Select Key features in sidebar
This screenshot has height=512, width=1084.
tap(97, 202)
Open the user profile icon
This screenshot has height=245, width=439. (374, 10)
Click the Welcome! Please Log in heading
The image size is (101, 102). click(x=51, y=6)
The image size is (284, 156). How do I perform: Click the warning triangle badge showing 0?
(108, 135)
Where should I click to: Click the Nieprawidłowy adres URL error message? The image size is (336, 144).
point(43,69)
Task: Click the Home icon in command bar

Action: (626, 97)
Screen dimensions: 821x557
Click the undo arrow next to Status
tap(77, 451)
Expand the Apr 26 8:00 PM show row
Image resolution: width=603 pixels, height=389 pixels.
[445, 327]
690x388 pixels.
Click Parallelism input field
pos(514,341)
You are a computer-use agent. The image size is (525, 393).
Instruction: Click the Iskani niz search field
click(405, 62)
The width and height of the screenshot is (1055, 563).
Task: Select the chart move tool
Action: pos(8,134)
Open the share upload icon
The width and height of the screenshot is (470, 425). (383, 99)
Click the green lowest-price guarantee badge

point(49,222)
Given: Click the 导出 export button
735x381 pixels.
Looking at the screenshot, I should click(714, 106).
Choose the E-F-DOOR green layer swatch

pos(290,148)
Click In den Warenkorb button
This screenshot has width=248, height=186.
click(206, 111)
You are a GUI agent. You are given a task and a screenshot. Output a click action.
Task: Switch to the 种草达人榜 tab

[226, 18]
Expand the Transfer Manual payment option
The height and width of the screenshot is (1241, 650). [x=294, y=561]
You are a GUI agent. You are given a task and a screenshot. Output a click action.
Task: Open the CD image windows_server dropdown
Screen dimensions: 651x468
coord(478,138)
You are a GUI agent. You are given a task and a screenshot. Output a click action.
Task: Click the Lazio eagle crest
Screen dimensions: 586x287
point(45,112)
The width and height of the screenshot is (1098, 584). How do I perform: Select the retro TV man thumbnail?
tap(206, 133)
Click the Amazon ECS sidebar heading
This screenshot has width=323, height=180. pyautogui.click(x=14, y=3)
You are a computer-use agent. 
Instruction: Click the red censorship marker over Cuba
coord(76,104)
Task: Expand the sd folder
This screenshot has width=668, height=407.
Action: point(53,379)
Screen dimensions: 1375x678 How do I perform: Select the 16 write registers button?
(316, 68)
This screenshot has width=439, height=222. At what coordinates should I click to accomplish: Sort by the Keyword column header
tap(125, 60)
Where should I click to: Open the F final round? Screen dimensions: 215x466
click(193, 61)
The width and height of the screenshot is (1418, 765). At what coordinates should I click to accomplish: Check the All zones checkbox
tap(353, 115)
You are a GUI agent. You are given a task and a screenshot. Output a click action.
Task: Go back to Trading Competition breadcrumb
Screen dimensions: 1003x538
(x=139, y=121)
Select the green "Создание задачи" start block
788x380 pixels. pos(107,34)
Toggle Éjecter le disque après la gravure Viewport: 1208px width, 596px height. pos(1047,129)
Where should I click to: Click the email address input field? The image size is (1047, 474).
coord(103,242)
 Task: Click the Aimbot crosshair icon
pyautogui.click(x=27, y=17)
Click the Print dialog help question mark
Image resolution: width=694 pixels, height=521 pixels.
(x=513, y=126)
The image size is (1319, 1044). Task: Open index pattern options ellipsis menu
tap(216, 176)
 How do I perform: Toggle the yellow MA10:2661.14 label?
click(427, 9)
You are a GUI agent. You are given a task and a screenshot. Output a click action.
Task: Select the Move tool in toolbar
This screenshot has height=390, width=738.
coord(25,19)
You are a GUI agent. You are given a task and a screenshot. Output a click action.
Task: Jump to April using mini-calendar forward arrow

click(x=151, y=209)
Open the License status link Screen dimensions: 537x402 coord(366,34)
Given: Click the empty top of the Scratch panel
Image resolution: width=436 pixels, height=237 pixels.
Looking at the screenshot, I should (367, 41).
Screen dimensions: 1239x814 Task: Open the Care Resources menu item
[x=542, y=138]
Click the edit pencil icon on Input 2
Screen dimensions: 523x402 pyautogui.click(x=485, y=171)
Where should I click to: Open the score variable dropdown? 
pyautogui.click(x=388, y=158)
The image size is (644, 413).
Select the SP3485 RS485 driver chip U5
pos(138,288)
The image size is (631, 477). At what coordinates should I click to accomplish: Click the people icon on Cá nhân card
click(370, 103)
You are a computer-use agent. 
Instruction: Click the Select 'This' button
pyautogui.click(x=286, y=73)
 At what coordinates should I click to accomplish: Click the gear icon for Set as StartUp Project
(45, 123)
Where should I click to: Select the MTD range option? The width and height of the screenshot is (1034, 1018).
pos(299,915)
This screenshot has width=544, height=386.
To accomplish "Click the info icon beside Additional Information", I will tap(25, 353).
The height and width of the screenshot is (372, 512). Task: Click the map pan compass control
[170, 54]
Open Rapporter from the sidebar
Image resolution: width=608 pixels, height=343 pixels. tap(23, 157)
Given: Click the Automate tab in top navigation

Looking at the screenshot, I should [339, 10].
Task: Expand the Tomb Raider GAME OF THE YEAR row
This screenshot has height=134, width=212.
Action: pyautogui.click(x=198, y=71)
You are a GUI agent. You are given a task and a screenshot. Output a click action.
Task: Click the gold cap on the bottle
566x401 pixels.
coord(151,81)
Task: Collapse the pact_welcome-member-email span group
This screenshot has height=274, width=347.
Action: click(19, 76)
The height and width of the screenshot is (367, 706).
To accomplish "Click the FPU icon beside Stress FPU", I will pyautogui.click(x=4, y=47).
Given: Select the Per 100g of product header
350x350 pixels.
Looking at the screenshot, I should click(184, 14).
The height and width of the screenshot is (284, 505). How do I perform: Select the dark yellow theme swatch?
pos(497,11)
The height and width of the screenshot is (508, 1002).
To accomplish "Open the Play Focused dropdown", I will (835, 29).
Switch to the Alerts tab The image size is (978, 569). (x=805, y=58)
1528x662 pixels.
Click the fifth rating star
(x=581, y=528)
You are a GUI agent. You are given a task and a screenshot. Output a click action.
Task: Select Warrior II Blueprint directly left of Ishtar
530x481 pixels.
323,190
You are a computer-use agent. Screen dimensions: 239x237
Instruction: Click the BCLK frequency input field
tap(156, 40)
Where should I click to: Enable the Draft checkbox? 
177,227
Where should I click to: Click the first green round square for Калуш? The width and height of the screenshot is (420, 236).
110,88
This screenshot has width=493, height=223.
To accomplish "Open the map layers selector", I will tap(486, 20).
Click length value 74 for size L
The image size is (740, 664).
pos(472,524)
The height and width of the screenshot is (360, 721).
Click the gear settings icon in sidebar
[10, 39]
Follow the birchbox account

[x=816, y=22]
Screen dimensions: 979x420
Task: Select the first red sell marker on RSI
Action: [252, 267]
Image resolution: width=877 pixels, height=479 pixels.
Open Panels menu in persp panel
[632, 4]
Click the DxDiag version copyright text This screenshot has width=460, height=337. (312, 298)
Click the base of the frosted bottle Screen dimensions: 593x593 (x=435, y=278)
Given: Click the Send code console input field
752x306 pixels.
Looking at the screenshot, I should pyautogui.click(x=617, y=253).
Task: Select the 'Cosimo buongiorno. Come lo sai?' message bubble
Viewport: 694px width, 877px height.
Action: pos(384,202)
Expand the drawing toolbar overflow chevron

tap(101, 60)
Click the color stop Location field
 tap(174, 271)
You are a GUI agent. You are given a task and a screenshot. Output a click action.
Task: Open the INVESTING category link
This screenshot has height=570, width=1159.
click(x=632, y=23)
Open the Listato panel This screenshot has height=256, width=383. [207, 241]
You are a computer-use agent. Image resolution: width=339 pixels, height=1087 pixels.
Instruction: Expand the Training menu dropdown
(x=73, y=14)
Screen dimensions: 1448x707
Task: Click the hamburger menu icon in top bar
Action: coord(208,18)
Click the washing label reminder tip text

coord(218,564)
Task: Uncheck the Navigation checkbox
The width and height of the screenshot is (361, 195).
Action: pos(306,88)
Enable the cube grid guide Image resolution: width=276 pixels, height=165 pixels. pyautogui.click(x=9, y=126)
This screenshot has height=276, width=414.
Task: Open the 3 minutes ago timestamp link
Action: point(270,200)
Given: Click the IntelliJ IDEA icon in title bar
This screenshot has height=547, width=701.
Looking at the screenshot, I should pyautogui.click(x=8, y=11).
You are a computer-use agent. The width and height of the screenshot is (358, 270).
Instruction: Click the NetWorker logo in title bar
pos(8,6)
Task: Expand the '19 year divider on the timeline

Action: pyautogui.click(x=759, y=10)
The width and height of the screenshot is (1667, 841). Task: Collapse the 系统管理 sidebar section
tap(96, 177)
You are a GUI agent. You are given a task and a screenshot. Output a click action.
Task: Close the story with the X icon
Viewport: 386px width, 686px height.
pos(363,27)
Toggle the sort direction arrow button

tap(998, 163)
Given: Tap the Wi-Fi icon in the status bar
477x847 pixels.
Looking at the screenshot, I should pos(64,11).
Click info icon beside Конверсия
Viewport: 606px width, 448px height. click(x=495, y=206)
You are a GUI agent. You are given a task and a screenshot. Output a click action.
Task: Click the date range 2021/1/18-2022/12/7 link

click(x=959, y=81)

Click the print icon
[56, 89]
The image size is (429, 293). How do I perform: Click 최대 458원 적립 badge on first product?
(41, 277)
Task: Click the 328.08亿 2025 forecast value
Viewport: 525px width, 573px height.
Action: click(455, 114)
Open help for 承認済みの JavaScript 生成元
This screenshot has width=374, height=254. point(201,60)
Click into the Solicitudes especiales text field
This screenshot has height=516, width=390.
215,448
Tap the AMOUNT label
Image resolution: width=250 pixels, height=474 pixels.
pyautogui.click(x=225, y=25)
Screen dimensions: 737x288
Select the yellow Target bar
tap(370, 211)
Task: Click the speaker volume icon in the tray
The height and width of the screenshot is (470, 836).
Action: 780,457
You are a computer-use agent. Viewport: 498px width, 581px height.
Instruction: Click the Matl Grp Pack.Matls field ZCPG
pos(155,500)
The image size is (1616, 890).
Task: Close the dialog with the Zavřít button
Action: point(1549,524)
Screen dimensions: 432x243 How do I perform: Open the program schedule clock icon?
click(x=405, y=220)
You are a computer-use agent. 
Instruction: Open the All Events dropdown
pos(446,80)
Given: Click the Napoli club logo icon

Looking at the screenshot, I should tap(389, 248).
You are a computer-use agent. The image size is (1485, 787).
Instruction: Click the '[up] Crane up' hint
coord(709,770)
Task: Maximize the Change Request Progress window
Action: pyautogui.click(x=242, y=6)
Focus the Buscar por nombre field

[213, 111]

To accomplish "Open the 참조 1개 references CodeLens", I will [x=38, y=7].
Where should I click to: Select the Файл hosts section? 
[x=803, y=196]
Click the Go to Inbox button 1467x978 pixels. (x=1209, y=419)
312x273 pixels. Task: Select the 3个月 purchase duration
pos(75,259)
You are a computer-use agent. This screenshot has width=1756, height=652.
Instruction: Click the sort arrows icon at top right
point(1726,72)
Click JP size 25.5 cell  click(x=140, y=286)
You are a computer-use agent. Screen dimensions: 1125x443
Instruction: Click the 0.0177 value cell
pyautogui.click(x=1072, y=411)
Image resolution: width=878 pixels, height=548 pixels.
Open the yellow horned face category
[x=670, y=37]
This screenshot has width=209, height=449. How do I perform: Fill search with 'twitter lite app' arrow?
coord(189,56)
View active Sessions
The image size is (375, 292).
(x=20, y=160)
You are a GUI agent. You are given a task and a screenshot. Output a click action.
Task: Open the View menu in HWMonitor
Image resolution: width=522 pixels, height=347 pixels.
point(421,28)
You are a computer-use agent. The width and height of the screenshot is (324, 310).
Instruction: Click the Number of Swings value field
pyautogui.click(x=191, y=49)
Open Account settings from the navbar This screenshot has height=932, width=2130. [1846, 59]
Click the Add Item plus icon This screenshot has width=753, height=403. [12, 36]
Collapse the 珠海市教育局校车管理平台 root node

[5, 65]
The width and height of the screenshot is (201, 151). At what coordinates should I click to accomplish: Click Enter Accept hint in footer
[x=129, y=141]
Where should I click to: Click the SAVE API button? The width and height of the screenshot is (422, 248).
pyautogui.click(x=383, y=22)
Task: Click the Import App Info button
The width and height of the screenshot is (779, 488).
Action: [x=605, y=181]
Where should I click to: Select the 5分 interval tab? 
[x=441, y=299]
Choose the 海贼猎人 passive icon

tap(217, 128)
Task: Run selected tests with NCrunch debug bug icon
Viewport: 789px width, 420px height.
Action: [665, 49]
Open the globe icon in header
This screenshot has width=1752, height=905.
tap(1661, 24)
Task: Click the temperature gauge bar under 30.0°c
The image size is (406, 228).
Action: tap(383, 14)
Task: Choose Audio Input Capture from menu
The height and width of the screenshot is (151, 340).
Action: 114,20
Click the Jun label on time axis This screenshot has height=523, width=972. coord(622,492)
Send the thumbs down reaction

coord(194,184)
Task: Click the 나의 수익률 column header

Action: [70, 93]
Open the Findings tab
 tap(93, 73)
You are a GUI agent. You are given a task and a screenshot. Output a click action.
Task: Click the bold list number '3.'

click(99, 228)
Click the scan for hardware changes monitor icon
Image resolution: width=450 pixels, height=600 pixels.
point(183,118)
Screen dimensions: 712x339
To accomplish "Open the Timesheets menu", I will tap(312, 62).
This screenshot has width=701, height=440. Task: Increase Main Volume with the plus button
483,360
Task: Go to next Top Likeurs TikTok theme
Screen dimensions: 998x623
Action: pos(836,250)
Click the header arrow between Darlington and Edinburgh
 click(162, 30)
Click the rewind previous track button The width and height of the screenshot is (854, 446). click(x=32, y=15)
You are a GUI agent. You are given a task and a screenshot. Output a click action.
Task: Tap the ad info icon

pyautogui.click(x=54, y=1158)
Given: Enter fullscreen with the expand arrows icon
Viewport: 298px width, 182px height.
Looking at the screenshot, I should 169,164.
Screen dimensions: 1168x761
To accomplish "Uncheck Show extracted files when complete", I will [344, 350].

▶ [Your assignment] Once you find the line containing "You are a computer-use agent. The image size is (525, 393).", stop: reproduce exactly that line and every line of the data before it, and nothing else.

▶ [Response]
Select Key features in sidebar
This screenshot has height=512, width=1084.
tap(97, 202)
Open the user profile icon
This screenshot has height=245, width=439. (374, 10)
Click the Welcome! Please Log in heading
The image size is (101, 102). click(x=51, y=6)
The image size is (284, 156). How do I perform: Click the warning triangle badge showing 0?
(108, 135)
Where should I click to: Click the Nieprawidłowy adres URL error message? The image size is (336, 144).
point(43,69)
Task: Click the Home icon in command bar

Action: (626, 97)
Screen dimensions: 821x557
Click the undo arrow next to Status
tap(77, 451)
Expand the Apr 26 8:00 PM show row
Image resolution: width=603 pixels, height=389 pixels.
[445, 327]
690x388 pixels.
Click Parallelism input field
pos(514,341)
You are a computer-use agent. The image size is (525, 393).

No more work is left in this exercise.